--- Selection ---

Mineral soil samples, including coarse fragments and roots, were collected by excavation to 0.2 m in depth in one of the four sub-sample locations (0.2 m × 0.2 m) for bulk density determination. The excavated volumes were measured with silica crystals.

Biomass and Carbon Calculations

Trees

We estimated carbon in standing live and dead trees using species specific allometric equations from Ung et al. (2008) to calculate biomass and then applying a carbon factor of 0.5 (Lamlom and Savidge, 2003). The biomass of standing dead trees was further reduced by applying a species and decay class specific density reduction factor (Harmon et al., 2011) and a decay class specific structural reduction factor (Domke et al., 2011). We also estimated carbon in seedlings (height < 1.3 m) by extending the Ung et al. (2008) biomass allometric equations to trees that had not yet reached breast height. We used the mode of the height class (0.15 cm for 0–30 cm height class, and 80 cm for 31–130 cm height class) and estimated a hypothetical dbh value for each seedling size class by calibrating the resulting biomass estimates against the biomass of similar European seedlings and saplings species (Annighöfer et al., 2016). Based on this, we used a dbh of 0.1 cm for the 0–30 cm height class, and 1 cm for 31–130 cm height class and then applied Ung et al. (2008) species-specific allometric equations to estimate biomass, followed by a factor of 0.5 to estimate carbon with a 5% carbon reduction for dead seedlings.

Roots

We calculated roots associated with live trees using the following formula from Li et al. (2003).

C_{r i} = 0.222 \times C_{t i}

Where C_ri is the estimated carbon (Mg⋅ha^–1) in the roots from live tree i. and C_ti is the estimated above-ground carbon of tree i. We did not include root carbon in the dead wood pool, because we could not confidently assess dead tree biomass where site preparation treatments had removed stumps.

---

> **Exercise brief**: Please extend the methods passage on forest carbon estimation, picking up after its final sentence about root carbon and dead wood.

--- Extracted records ---

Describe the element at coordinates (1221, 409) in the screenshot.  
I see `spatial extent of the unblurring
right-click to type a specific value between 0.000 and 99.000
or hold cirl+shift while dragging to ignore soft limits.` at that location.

---
--- Extracted records ---

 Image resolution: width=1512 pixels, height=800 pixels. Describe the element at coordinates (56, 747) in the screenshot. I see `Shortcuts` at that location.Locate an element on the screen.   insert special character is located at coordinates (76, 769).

---

> **Task response**:
Woody Debris

We estimated CWD carbon (Mg⋅ha^–1) following methods similar to Russell et al. (2015) using the following formula.

\begin{matrix} C_{C W D, s m} \\ = V_{C W D, s m} \times W D_{s m} \times D C R F_{s m} \times S R F_{k} \times C c o n c_{s k} \end{matrix}

Where V_CWD is the volume (m³⋅ha^–1) of CWD for species s and size class m, derived using the estimator outlined in Woodall and Monleon (2008); WD_sm is the species, s, and size class, m, specific wood density (g⋅cm^–3; Harmon et al., 2008); DCRF_sm is the species, s, and size class, m, specific decay reduction factor (%; Harmon et al., 2008) SRF is a structural reduction factor for decay class k (%; Fraver et al., 2013) and Cconc is species s and decay class k carbon content (Harmon et al., 2013).

Fine woody debris species were unidentifiable so an average of all present species in the study area was used to calculate the WD_m and DCRF_m. and we estimated FWD carbon (Mg⋅ha^–1) using the following formula:

C_{F W D, s m} = V_{F W D m} \times W D_{m} \times D C R F_{m} \times C c o n c

Where V_FWD is the estimated volume (m³⋅ha^–1) of FWD (Woodall and Monleon, 2008); WD_m is the size class, m, specific wood density (g⋅cm^–3), DCRF_m is the size class, m, specific decay reduction factor and Cconc is the carbon concentration of 50% (Harmon et al., 2013).

Litter, Forest Floor, and Mineral Soil

Litter, forest floor and mineral soil samples were kept cold until they could be air-dried and then oven dried at 70°C. We removed large woody pieces (pieces that had transitioned from CWD decay class 5 to forest floor) and pieces of charcoal from the forest floor and weighed them separately. We ground the litter and forest floor with a Wiley mill for weighing, sieved mineral soils and separated these into the fine fraction (<2 mm), coarse fragments (>2 mm), roots, and charcoal (>2 mm) for weighing.

We determined total carbon and nitrogen content (g⋅g) on finely ground mineral (C_ff), forest floor, and litter samples by combustion with a Flash 2000 elemental analyzer (Carter and Gregorich, 2008). We used the hydrometer method to determine particle size by sedimentation on mineral soils samples and used H₂O₂ pre-treatment for samples with >2.5% carbon (Carter and Gregorich, 2008). We calculated bulk density (BD_ff in kg⋅m³) and soil organic carbon (SOC_ff) of mineral soil for the fine fraction with an assumed specific gravity of the coarse fragments of 2.65 g⋅cm^–3. The fine fraction mineral soil carbon (Mg⋅ha^–1) was calculated using the formula:

S O C_{f f} = C_{f f} \times B D_{f f} \times 2 \times (1 - C F r a g s)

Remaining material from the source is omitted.